Als u het niet eens bent met deze uitspraak, kunt u een brief sturen naar de rechtbank waarin u uitlegt waarom u het er niet mee eens bent. Dit heet een verzetschrift. U moet dit verzetschrift indienen binnen 6 weken na de dag waarop deze uitspraak is verzonden. U ziet deze datum hierboven. Als u graag een zitting wilt waarin u uw verzetschrift kunt toelichten, kunt u dit in uw verzetschrift vermelden.
Bijlage

Algemene wet bestuursrecht

Artikel 8:54, eerste lid, aanhef en onder d:
Totdat partijen zijn uitgenodigd om op een zitting van de bestuursrechter te verschijnen, kan de bestuursrechter het onderzoek sluiten, indien voortzetting van het onderzoek niet nodig is, omdat: het beroep kennelijk gegrond is.

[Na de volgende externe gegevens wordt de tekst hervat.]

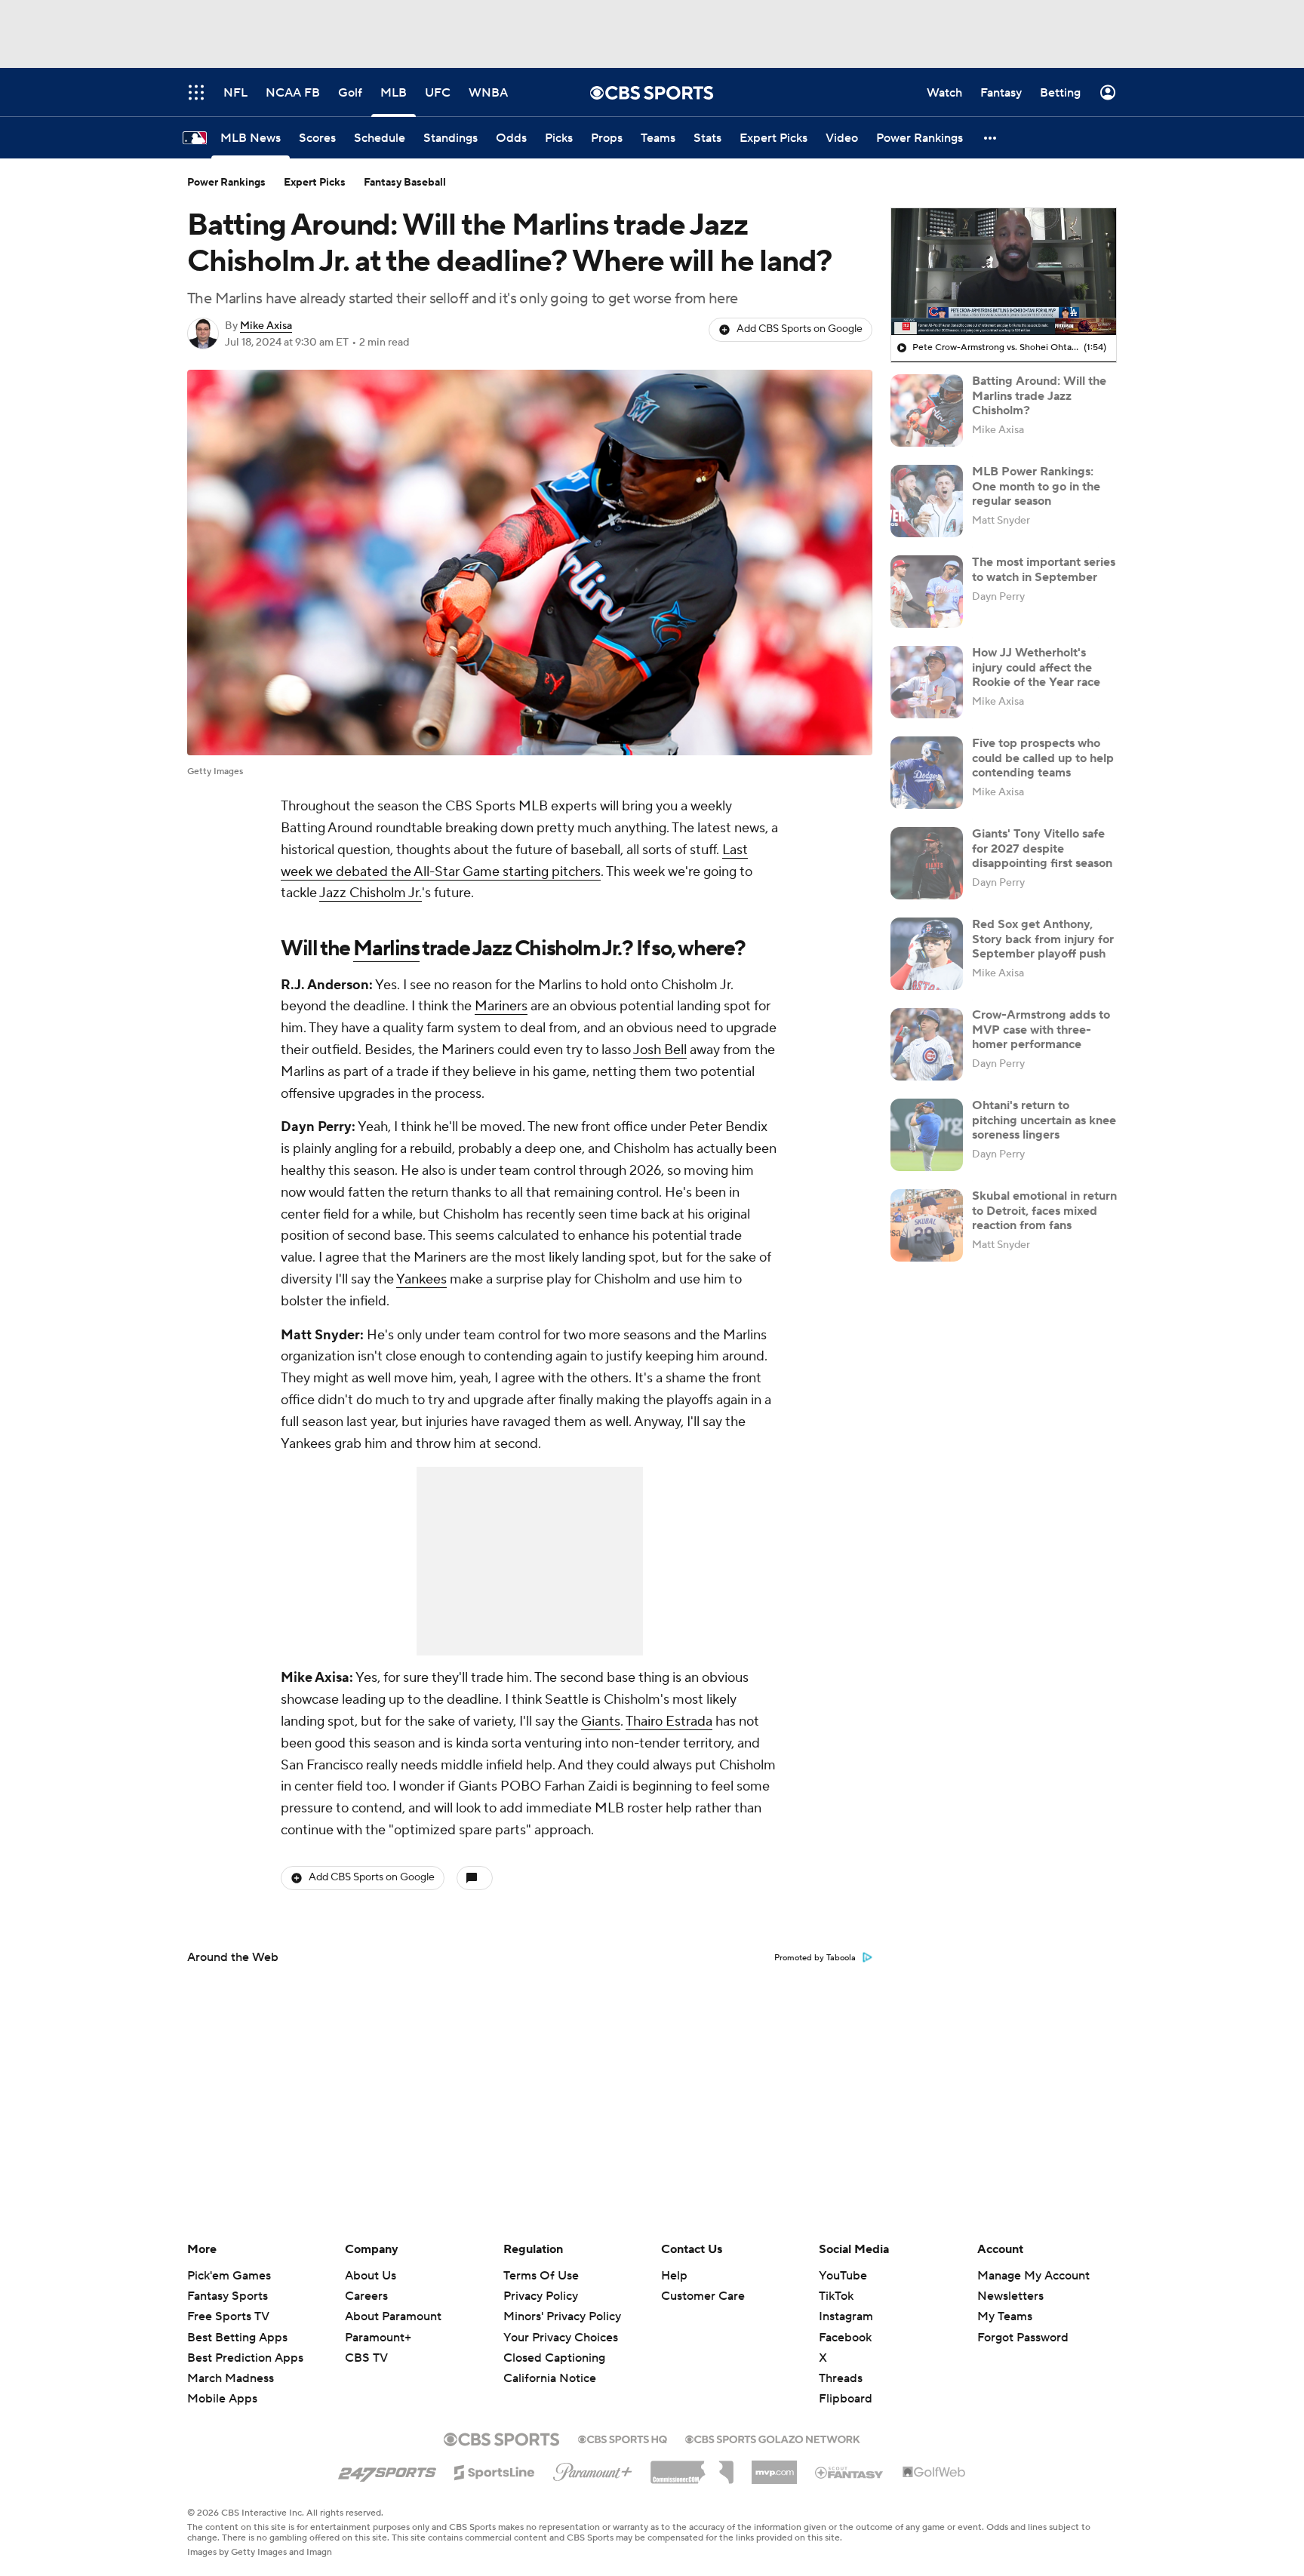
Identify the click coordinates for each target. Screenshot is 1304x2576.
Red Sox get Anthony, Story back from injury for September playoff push (1043, 939)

Wet Centraal Orgaan opvang asielzoekers

Artikel 5, eerste lid:
In afwijking van artikel 72, derde lid, van de Vreemdelingenwet 2000 zijn de afdelingen 1, 3 en 4 van hoofdstuk 7 van de Vreemdelingenwet 2000 van toepassing op besluiten in het kader van het onthouden dan wel de beëindiging van verstrekkingen bij of krachtens deze wet.

Regeling verstrekkingen asielzoekers en andere categorieën vreemdelingen 2005

Artikel 10, eerste lid, aanhef en onder h:
Het COA kan de in artikel 9, eerste lid, bedoelde verstrekkingen beperken of, in uitzonderlijke gevallen intrekken indien de asielzoeker: ernstig inbreuk maakt op de verplichtingen, bedoeld in artikel 19, eerste lid.

Reglement Onthoudingen Verstrekkingen COa

Pagina 15
(…) ROV-maatregel 2 tot en met 3 wordt opgelegd wanneer er sprake is van een middelgrote impact van een incident/getoonde gedrag van een bewoner. Onder middelgrote impact wordt bijvoorbeeld verstaan: (…) agressie met geweld met een kleine impact, zoals: (…) woordenwisseling, kleine ruzie.